═════ GIVEN DATA ═════

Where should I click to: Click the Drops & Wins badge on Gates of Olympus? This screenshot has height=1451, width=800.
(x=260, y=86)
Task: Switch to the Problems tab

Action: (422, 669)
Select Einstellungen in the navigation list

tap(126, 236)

═════
═════ GIVEN DATA ═════

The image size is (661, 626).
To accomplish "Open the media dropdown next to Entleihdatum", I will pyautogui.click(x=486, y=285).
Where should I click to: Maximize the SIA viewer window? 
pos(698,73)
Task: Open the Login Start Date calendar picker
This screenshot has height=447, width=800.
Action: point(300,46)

═════

▶ [EXERCISE AIM]:
Can you rewrite the records from the line with "The image size is (661, 626)." to the line with "Action: point(300,46)", keeping every line including the requests, but shifting each coordinate in the answers up by 100?

▶ [FINAL ANSWER]:
The image size is (661, 626).
To accomplish "Open the media dropdown next to Entleihdatum", I will pyautogui.click(x=586, y=385).
Where should I click to: Maximize the SIA viewer window? 
pos(798,173)
Task: Open the Login Start Date calendar picker
This screenshot has height=447, width=800.
Action: point(400,146)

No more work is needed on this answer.